Stabilized occupancy began its recovery last year – though, modestly. This year’s improvement marked a significant gain in momentum from the 0.2% increase during the first six months of 2024.
Price Class
All four price classes showed average occupancy improvement in the first half of the year. The change was fairly uniform across the tiers. Thanks to strong demand and reduced supply pressure, Class A led the way. A 1.4% gain brought the overall average back to 80% to end the first half of the year.
For Class B, a 0.9% increase resulted in an average occupancy of just over 86% to end the period. Both the Class C and Class D subsets saw average occupancy rise by 1% and each closed June at just below 91%.
For the top of the market, apartment demand has continued positive momentum from last year and has also been aided by the slowdown in deliveries. For the workforce housing segments, occupancy improvement has come thanks largely due to apartment demand moving from tepid to strong.
Looking Ahead
Multifamily average occupancy has multiple macro trends in its favor at the moment but also faces some risk due to uncertainty in the broader economy. One positive trend has already been mentioned – a decline in new supply.
After a surge in deliveries over the last couple of years that reached a level not seen in decades, the much-awaited slowdown has seemingly arrived. The spigot has not been turned all the way off, but deliveries should continue to recede this year and are likely to winnow further next year. This will allow some breathing room for the industry where steady demand can finally chip away at elevated vacancy.
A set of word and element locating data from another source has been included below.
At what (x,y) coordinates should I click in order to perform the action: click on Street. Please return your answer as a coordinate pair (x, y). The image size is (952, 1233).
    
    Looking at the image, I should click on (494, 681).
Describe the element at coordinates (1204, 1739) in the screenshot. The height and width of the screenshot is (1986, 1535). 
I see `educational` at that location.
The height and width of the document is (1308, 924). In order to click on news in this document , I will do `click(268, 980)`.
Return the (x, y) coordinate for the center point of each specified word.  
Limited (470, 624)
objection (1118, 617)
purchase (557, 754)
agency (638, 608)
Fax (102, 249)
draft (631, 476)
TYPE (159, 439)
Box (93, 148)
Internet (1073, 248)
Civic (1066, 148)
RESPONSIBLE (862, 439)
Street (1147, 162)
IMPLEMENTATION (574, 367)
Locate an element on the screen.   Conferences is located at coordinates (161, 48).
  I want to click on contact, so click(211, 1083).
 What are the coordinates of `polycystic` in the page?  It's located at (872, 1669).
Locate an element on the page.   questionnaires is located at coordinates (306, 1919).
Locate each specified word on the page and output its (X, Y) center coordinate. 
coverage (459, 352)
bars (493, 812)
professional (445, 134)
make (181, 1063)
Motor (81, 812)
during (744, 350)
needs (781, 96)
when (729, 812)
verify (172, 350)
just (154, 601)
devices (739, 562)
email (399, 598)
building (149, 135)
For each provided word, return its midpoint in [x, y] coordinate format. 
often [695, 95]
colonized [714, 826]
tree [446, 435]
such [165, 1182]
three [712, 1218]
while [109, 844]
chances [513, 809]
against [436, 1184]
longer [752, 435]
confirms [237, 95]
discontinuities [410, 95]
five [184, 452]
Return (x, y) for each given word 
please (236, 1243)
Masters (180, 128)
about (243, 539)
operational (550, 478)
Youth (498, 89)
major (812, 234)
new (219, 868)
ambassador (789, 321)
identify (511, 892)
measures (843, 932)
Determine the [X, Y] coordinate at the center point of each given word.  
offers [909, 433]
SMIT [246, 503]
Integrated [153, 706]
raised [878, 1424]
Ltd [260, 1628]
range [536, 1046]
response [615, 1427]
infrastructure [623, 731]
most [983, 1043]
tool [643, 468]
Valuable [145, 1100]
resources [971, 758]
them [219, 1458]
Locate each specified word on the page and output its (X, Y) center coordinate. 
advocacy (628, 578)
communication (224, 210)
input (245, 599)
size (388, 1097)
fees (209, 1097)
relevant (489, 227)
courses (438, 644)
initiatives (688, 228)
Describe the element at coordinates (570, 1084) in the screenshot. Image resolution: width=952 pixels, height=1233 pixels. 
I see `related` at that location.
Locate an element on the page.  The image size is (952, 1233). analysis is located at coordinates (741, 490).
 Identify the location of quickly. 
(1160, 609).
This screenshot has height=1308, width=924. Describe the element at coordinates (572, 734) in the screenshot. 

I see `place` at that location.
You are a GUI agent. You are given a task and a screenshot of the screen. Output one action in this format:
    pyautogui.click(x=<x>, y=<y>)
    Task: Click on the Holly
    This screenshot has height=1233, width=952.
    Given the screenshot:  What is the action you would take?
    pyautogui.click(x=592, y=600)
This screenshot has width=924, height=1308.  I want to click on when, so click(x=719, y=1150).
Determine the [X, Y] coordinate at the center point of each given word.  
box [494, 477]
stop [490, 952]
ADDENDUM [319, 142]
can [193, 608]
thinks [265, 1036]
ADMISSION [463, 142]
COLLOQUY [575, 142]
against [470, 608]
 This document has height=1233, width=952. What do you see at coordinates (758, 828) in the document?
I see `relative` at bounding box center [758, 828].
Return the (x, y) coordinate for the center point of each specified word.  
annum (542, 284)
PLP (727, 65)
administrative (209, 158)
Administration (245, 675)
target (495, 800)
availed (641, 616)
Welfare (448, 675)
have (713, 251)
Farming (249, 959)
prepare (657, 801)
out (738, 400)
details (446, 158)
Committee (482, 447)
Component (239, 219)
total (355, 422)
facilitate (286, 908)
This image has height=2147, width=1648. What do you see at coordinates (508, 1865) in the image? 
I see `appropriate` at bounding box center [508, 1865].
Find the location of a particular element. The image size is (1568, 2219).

Another positive macro trend is simply the multi-year positive momentum for apartment demand that is already in place. National average occupancy change, while negative in each year from 2022 through 2024, moderated its decline in each of those years. This occurred despite increased new supply thanks to steadily improving apartment demand.
The steady improvement in apartment demand has persisted during a period of volatility outside the industry. A challenging interest rate environment, a national election, war on multiple continents, major changes to trade and immigration policy – and more. On the positive side, significant headway has been made with inflation despite the recent modest uptick.
Uncertainty and headwinds remain, but short of a paradigm-changing event from outside of the multifamily sector, demand momentum appears to have every chance of continuing in the coming months.
Takeaways
National average occupancy gained ground in the first half of the year for the first time since 2021. This occurred thanks both to moderating new supply and improved apartment demand. The upswell in demand was observed widely, both geographically and with respect to price class. With deliveries expected to slow further in the back half of the year, and with a few months left of the typically stronger leasing season, further improvement may well be in the cards in the coming months.